Prompt: Each entry, from beginning to end, is to be transcribed verbatim.

(Supplied data begins)

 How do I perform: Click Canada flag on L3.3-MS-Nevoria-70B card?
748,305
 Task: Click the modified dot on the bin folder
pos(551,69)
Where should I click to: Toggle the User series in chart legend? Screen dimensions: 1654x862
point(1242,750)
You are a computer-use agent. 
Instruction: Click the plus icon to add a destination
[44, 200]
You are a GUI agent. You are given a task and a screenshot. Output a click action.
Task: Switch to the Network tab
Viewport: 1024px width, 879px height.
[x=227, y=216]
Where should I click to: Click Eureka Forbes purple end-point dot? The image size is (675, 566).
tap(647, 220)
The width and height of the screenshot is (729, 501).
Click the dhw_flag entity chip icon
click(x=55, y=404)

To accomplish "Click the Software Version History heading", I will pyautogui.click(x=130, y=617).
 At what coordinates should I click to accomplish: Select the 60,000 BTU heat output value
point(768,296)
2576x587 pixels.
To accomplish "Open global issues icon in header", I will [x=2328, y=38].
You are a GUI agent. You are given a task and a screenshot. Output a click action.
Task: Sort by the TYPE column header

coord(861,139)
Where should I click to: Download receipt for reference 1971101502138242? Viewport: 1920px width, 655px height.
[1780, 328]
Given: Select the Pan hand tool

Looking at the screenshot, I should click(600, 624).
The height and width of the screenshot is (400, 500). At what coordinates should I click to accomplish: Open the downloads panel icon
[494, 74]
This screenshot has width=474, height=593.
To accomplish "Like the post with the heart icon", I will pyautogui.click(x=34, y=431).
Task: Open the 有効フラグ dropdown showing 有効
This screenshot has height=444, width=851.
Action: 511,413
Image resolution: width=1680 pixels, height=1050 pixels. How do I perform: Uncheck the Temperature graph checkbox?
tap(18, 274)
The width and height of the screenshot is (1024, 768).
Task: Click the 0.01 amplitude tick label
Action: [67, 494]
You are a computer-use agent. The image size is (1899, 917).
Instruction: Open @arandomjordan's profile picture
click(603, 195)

(Supplied data ends)

Exercise result:
 How do I perform: Click Canada flag on L3.3-MS-Nevoria-70B card?
748,305
 Task: Click the modified dot on the bin folder
pos(551,69)
Where should I click to: Toggle the User series in chart legend? Screen dimensions: 1654x862
point(1242,750)
You are a computer-use agent. 
Instruction: Click the plus icon to add a destination
[44, 200]
You are a GUI agent. You are given a task and a screenshot. Output a click action.
Task: Switch to the Network tab
Viewport: 1024px width, 879px height.
[x=227, y=216]
Where should I click to: Click Eureka Forbes purple end-point dot? The image size is (675, 566).
tap(647, 220)
The width and height of the screenshot is (729, 501).
Click the dhw_flag entity chip icon
click(x=55, y=404)

To accomplish "Click the Software Version History heading", I will pyautogui.click(x=130, y=617).
 At what coordinates should I click to accomplish: Select the 60,000 BTU heat output value
point(768,296)
2576x587 pixels.
To accomplish "Open global issues icon in header", I will [x=2328, y=38].
You are a GUI agent. You are given a task and a screenshot. Output a click action.
Task: Sort by the TYPE column header

coord(861,139)
Where should I click to: Download receipt for reference 1971101502138242? Viewport: 1920px width, 655px height.
[1780, 328]
Given: Select the Pan hand tool

Looking at the screenshot, I should click(600, 624).
The height and width of the screenshot is (400, 500). At what coordinates should I click to accomplish: Open the downloads panel icon
[494, 74]
This screenshot has width=474, height=593.
To accomplish "Like the post with the heart icon", I will pyautogui.click(x=34, y=431).
Task: Open the 有効フラグ dropdown showing 有効
This screenshot has height=444, width=851.
Action: 511,413
Image resolution: width=1680 pixels, height=1050 pixels. How do I perform: Uncheck the Temperature graph checkbox?
tap(18, 274)
The width and height of the screenshot is (1024, 768).
Task: Click the 0.01 amplitude tick label
Action: [67, 494]
You are a computer-use agent. The image size is (1899, 917).
Instruction: Open @arandomjordan's profile picture
click(603, 195)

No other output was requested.